** GIVEN DATA follows **

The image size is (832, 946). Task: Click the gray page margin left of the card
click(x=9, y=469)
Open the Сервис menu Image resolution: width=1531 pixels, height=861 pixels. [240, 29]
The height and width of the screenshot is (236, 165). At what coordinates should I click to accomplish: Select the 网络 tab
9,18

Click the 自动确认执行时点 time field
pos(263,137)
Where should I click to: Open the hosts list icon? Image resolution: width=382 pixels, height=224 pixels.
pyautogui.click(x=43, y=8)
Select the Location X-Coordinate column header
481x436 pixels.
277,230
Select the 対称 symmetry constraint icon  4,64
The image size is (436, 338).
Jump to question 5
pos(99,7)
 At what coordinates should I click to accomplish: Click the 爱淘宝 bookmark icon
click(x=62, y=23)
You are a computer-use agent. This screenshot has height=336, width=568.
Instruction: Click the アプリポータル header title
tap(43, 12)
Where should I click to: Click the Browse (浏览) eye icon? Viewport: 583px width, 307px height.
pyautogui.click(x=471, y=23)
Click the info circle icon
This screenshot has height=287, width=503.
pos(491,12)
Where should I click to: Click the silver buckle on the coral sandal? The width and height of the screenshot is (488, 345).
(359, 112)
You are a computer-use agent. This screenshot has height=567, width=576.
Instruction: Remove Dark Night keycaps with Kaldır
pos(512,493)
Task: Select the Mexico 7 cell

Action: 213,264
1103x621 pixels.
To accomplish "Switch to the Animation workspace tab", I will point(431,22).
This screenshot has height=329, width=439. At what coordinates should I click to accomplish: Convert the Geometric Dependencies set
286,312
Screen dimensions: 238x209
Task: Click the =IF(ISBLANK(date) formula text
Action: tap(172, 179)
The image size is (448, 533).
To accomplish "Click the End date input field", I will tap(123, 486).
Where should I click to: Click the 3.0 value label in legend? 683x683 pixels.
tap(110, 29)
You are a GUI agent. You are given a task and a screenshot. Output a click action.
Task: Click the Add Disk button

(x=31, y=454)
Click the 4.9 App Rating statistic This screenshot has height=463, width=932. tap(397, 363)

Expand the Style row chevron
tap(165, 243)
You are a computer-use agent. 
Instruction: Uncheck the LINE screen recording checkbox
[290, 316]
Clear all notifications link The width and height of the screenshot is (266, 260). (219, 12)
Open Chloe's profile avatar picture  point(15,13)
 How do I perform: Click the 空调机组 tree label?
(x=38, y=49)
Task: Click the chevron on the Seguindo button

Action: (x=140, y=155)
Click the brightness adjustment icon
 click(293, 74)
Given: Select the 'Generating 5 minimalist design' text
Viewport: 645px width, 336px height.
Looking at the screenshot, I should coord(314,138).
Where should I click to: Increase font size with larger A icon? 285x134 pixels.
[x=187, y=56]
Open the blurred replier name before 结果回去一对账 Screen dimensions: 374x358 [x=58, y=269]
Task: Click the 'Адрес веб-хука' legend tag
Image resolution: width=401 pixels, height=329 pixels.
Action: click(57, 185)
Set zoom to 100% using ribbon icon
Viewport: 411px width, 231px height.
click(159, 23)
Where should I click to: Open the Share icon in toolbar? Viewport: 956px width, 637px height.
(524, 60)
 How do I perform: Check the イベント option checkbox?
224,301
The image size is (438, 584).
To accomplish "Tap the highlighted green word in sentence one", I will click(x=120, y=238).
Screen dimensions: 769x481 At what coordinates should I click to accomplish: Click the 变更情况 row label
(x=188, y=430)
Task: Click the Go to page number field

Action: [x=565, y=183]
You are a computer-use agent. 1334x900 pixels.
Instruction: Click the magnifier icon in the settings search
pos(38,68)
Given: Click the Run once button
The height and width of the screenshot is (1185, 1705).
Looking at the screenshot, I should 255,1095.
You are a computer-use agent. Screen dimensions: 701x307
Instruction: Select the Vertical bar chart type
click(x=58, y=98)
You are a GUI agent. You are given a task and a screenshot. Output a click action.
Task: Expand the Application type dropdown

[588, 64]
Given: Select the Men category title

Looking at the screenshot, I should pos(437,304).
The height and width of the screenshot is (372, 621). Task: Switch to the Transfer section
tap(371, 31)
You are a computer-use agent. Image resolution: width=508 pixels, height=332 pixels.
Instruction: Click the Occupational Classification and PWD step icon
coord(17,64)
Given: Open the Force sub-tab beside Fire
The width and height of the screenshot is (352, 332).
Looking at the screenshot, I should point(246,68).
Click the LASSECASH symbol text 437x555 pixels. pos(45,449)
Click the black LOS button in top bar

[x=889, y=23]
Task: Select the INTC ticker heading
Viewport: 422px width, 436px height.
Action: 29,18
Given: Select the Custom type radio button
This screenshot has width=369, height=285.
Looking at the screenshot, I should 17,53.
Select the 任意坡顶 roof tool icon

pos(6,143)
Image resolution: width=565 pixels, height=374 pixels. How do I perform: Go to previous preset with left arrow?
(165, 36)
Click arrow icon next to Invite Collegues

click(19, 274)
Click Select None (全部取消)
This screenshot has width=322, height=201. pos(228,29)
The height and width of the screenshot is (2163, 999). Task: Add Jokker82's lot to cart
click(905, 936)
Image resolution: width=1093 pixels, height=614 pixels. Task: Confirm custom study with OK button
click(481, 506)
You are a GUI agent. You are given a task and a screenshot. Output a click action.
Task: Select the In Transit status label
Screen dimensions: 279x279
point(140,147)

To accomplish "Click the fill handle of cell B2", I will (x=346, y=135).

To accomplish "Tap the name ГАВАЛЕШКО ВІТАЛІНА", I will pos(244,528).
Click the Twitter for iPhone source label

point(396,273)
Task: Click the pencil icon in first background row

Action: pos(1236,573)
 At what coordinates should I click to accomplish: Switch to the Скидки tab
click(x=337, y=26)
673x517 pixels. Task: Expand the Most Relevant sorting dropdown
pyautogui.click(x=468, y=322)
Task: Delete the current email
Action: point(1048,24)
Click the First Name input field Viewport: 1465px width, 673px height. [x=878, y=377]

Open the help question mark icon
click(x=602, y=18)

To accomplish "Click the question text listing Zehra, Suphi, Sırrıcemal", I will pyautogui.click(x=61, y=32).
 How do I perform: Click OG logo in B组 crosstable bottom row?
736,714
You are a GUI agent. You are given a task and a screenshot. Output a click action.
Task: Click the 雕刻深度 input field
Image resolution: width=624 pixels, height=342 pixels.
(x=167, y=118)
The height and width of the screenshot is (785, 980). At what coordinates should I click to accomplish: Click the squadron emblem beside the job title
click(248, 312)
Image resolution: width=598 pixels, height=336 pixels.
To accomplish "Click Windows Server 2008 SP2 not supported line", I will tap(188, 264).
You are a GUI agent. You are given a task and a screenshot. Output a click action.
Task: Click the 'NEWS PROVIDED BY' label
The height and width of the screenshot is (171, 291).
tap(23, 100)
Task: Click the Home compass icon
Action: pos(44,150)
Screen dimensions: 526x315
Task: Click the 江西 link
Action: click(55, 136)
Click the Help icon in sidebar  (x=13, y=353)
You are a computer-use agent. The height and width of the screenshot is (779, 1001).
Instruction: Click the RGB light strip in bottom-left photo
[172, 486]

** End of GIVEN DATA **

-- EXERCISE --
Copy each line in the entries above where "input" turns up.

-- EXPECTED OUTPUT --
To accomplish "Click the End date input field", I will tap(123, 486).
Click the First Name input field Viewport: 1465px width, 673px height. [x=878, y=377]
Task: Click the 雕刻深度 input field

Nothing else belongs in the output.